Facebook: Wrong Way to Engage in a Conversation
I am a bit late to the Facebook Privacy Pity Party, but I’ve been galvanized into action. This is an issue that the PR/social media bloggers need to spend more time sussing out.
When the Facebook Beacon system (“social ads”) was announced, Mark Zuckerberg said, “It isn't an ad system based on pushing messages out. It's based on getting into the conversations that already happen between people.”
This is important stuff. But it’s also hard to figure out.
According to Pollara Strategic Insights (as quoted in the Globe and Mail):
26% of business and marketing leaders say they are less familiar with social media marketing than their own customers… (yet this approach is) becoming more important than traditional mass media… 85% said these forums have become an essential component of the communications mix.”
Important! But hard to figure out. I think proud young Facebook has yet to get it right.
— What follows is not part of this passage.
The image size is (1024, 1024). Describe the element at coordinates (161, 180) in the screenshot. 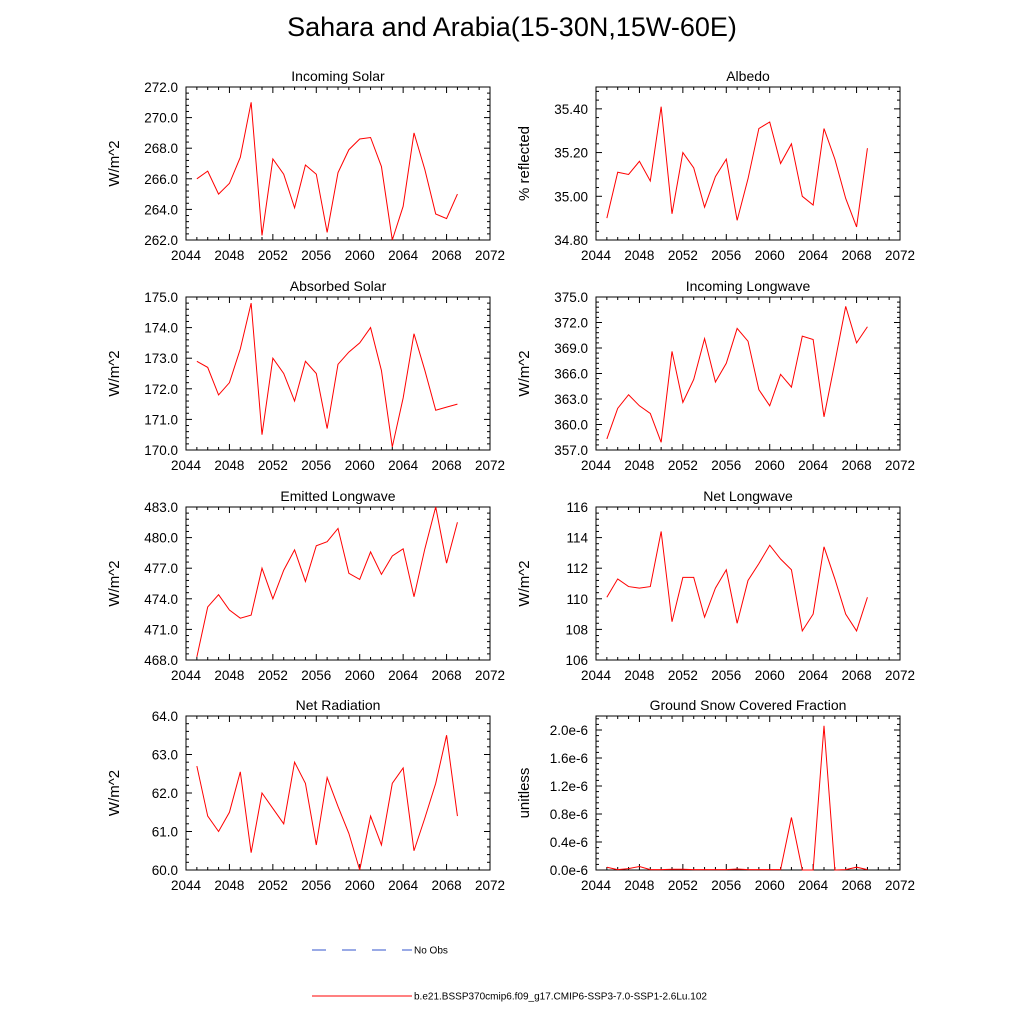

I see `y-tick-label: 266.0` at that location.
Using Beacon, for example, advertisers and e-commerce sites can capture and publish your activities to your newsfeed, which in turn advertises your movements to your friends.
Get it? Your movements become their advertisements.
As Charlene Li found out, buying a coffee table at Overstock.com is no longer a personal process. All her Facebook friends now know what she bought, and how much she paid: it was published as part of her newsfeed, without her permission.
“Big deal,” you think. “It was a coffee table.”
But be sure to read the Comments that accompany Charlene’s post. THIS ONE in particular. This poor guy, “Will,” bought his girlfriend an engagement ring at Overstock.com, and soon after:
Imagine my horror when I learned that Overstock had published the details of my purchase (including a link to the item and its price) on my public Facebook newsfeed, as well as notifications to all of my friends. ALL OF MY FRIENDS, including my girlfriend, and all of her friends, etc...
ALL OF THIS WAS WITHOUT MY CONSENT OR KNOWLEDGE.”
What should have been a life-altering, sweet conversation between two lovebirds became a very public disaster, thanks to Facebook. (Only Scoble would buy a ring that way!)
There are far smarter people than me discussing these issues, but I think Tony Hung (whom I deeply admire) actually got it wrong on this one. He suggests that Facebookers are sheep who ultimately won’t care about the data & privacy abuses of the Beacon system. But I think that when a major news outlet like CNN (or even an aggregator like Google News) catches wind of stories like Will’s, it’s gonna explode – along with Facebook’s current book value.
Starting a conversation that invites others to join in, at their leisure, is okay. Participating in an ongoing conversation (with transparency) is okay.
But hijacking a person’s privacy in order to sound informed when entering or starting a conversation is wrong.